As opposed to murder mysteries (for example), which are basically
intellectual puzzles organized around a frisson or two, great suspense
thrillers — which include many different kinds of movies, from
Hitchcock to classic film noir — are rarely about their nominal subjects. Their plots are
constructions designed to investigate and expose various modes of
existential dread which would be too uncomfortable to face directly but
which are thrilling to experience when disguised as mere
amusement. The process is very similar to what happens in dreams,
in which we find visual and plastic equivalents to inner tensions which
the conscious mind prefers to avoid confronting head-on.
There’s a smooth continuum between the suspense thriller and the horror
film, the latter category being reached when the subject of death,
bodily decay and destruction is foregrounded and taken right up to the
edge of what the mind is willing to process within a work of
entertainment. (Convention and the age of audience members play
a large part in determining where that edge begins.)
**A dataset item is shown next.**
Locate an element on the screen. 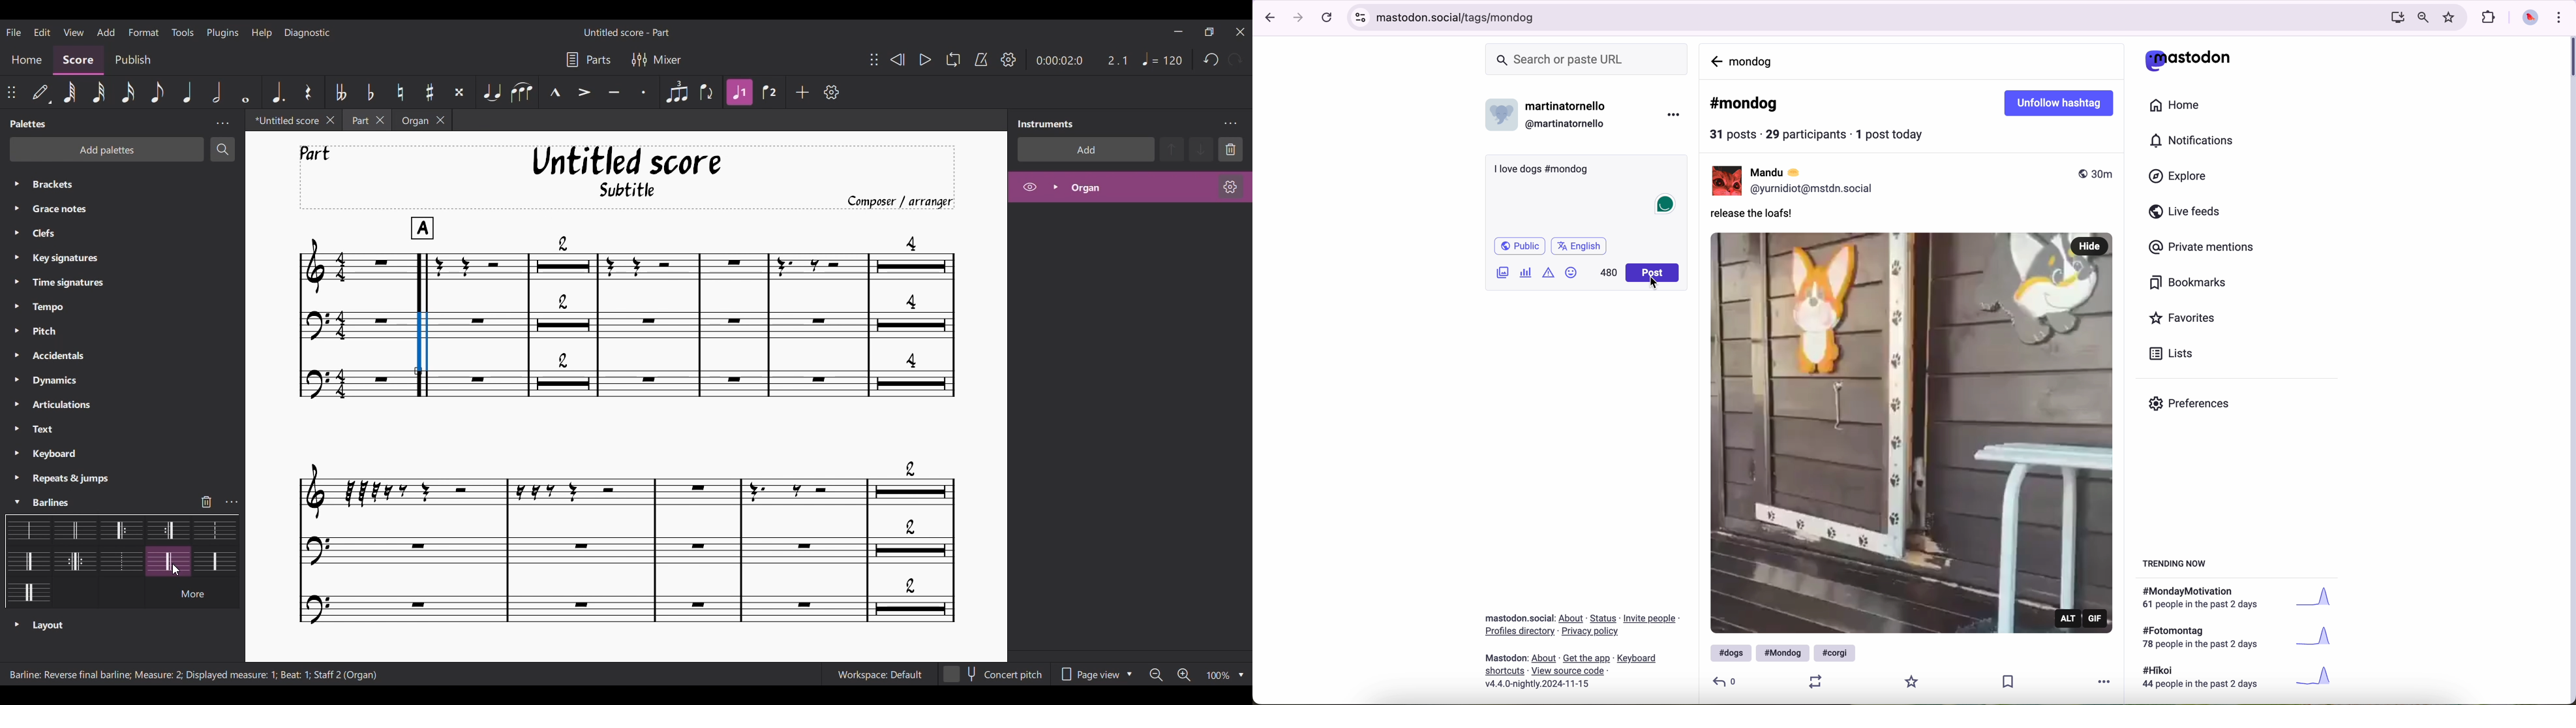 The width and height of the screenshot is (2576, 728). navigate back is located at coordinates (1268, 18). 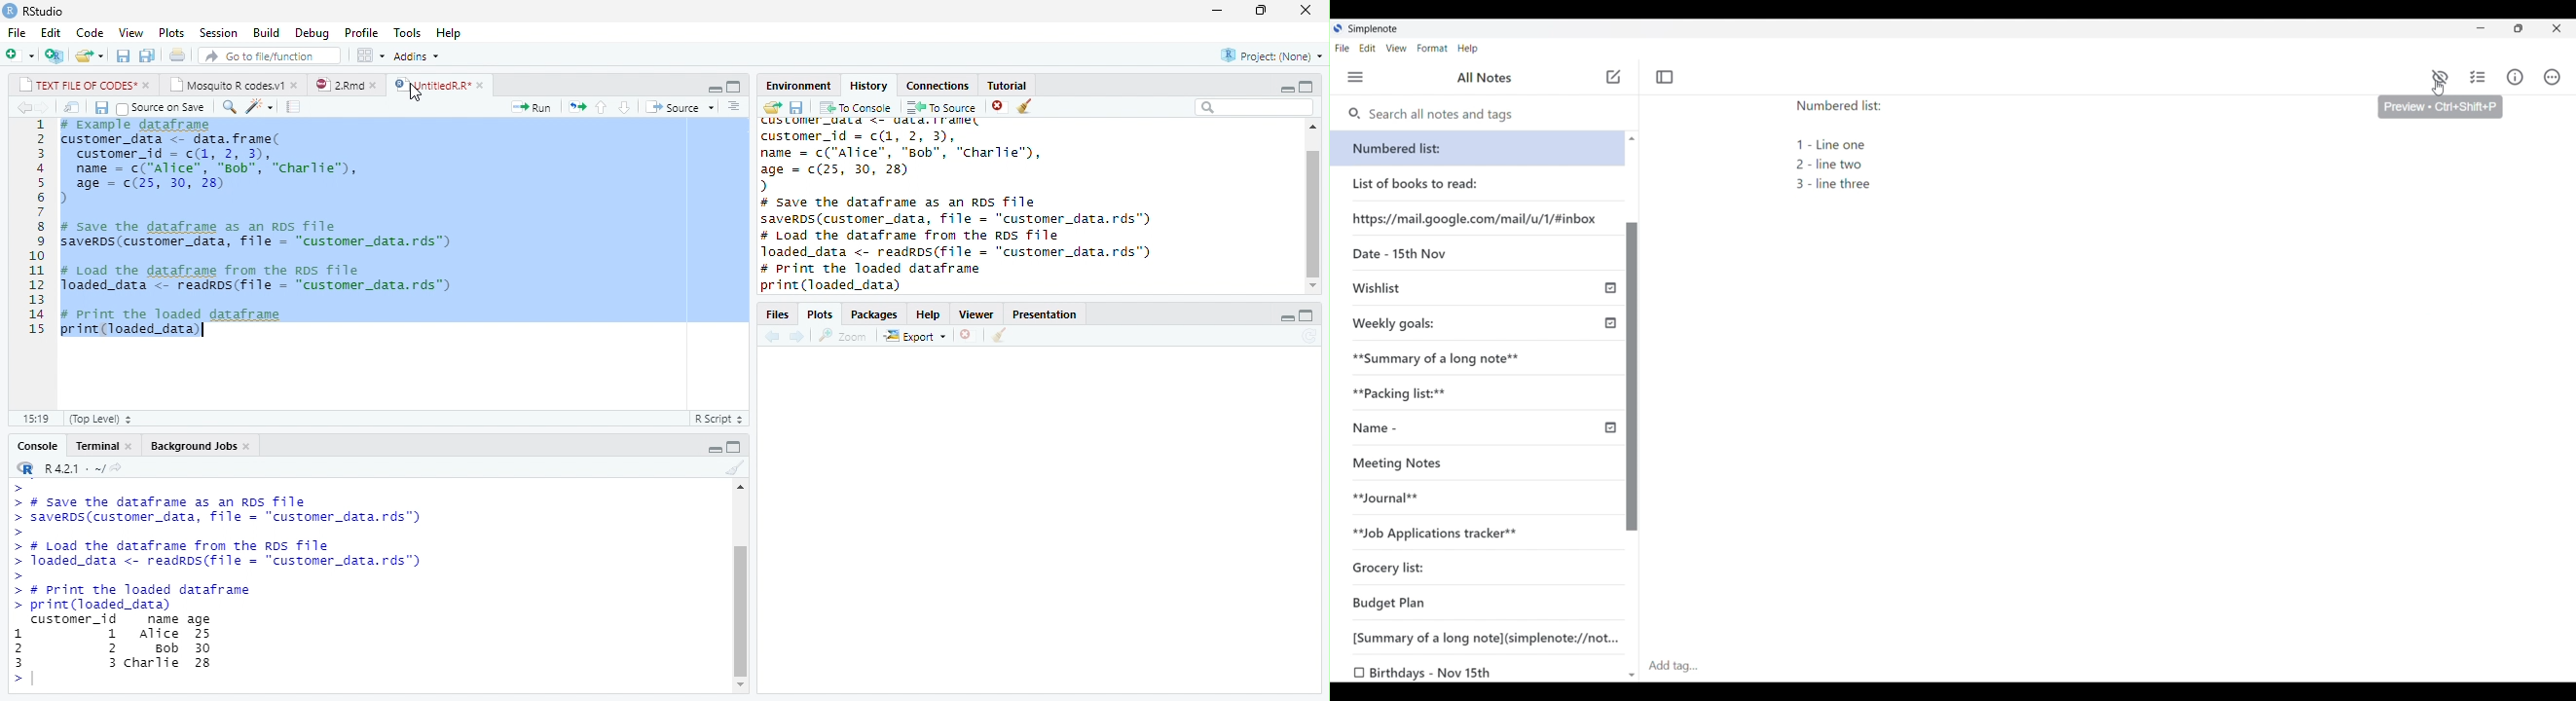 What do you see at coordinates (131, 32) in the screenshot?
I see `View` at bounding box center [131, 32].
The film noir tradition, which began during and flourished just after WWII, expanded the limits of dread which American movie audiences would accept — and obviously the
horrors of the global conflict played a determining role in this development. Film noir
reflected a new cynicism about politics, since politicians had failed
to prevent the war, about civilization, which had been exposed as a
veneer beneath which savagery lurked, and about human nature, because
ordinary people did unspeakable things to each other in the course of
the war.
But most of all, film noir, at its heart, reflected a new insecurity about manhood.
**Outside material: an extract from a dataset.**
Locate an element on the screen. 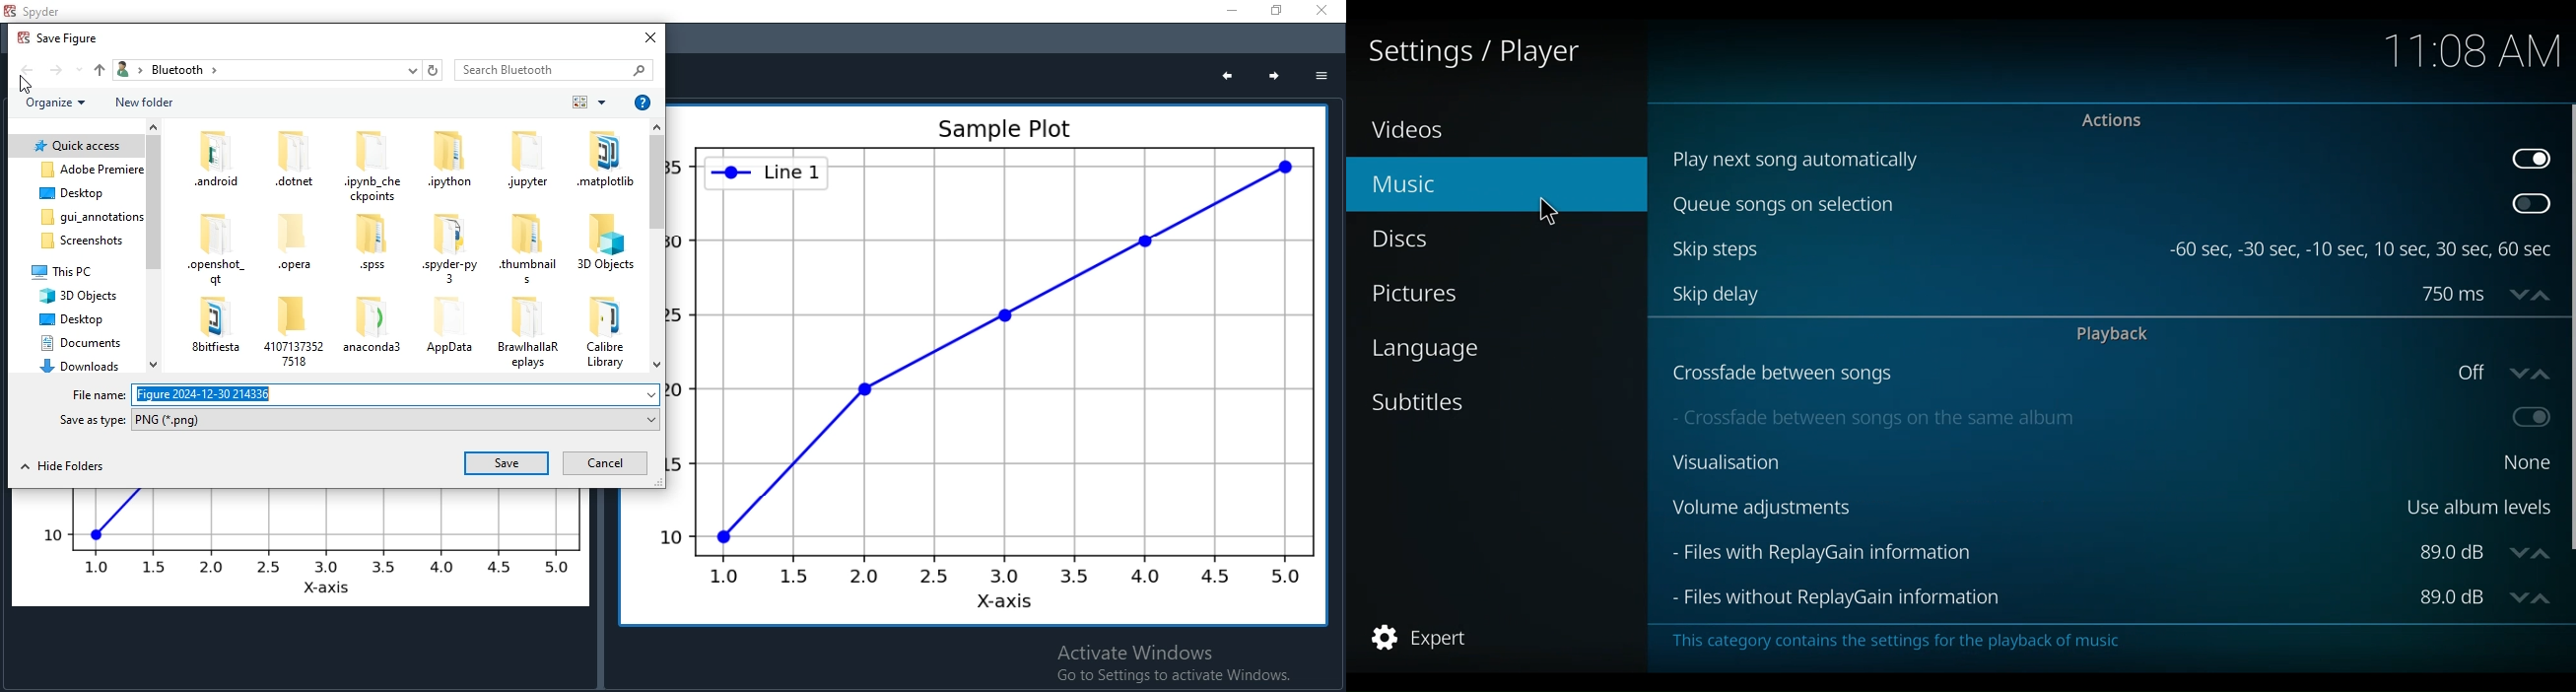  Cursor is located at coordinates (1550, 212).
Charles Lindbergh, before the war, wrote of his fear that a truly
global conflict would sap the virility of the civilized world and
create a vacuum in which demons would breed. He wasn’t just
talking about the young men who would be killed but the young men
whose experience of war would exhaust their spirits — leave them unfit
for the business of domestic life, the hard work of peacetime
civilization.
I think this was a profound insight, and helps explain the crisis of
manhood which afflicted 50s America and which came to fruition in the
epidemic of divorce in the 60s, along with a general retreat from male
responsibility to the institutions of marriage and the family.
The greatest generation had given all it had — its reserves of service
and sacrifice were used up.
This also helps explain the disaffection of youth in the 50s and
60s, the nihilism of the Beats, the rebellion of rock and roll, the search
for newer and more authentic male role models like James Dean and Elvis
Presley — all of which culminated in a radical rejection of older male
paradigms in the 60s, in the de-sexing of the male which began with the
adolescent image of the early Beatles and ended with the long-haired
male flower child.
There was much that was positive in this cultural shift, but its root
causes and possible consequences remained largely unexamined, along
with its dark side — which was an increasing fear and hatred of women,
who could not help but represent an accusation aimed at male
uncertainty and insecurity.
It’s curious, I think, in an age which celebrates feminism and the new
sensitivity of males, that our popular culture degrades and commodifies
women to a far greater degree than earlier, frankly patriarchal
societies. Camille Paglia provided the key to this paradox when
she observed that the status of women today is determined not by a
patriarchy which has gown too powerful but by a patriarchy which has
collapsed, grown unsure of itself.
Film noir is the place to begin a study of this whole, strange phenomenon. Look at a film like Out Of the Past, one of the classics of the tradition. On one level it’s a crime
thriller, an exposé of social corruption, an exercise in cynicism about
everything. But this level is superficial. At the heart
of its tension is a vision of things gone horribly wrong between the
sexes — the dream of a lost romantic paradise, the fear that real
partnership and co-operation were no longer options, the nightmare of a
fraudulent and impossible romantic redemption.
At the center of most great filmsin the noir tradition is the femme fatale
— a tough, independent, alluring figure who’s dangerous precisely
because she exploits the impotence of her male counterpoint. The
collapsed male projects, as he always must, his own inner chaos onto
the female who exposes his weakness, his existential nullity in a
culture that no longer knows what it means to be a man.
Check out the image below, where Robert Mitchum holds on to his
inadequate cigarette-phallus and Jane Greer seems to ask, “Is that it
— is that all you’ve got?”:
Cigarettes are almost always more than cigarettes in film noir.
The tough guys always reach for them when they’re trying to be hard and
cool — and when a woman smokes a cigarette, she’s usually getting
ready to un-man somebody.
The femme fatale of the film noir tradition is the mother of our modern world. It has no father.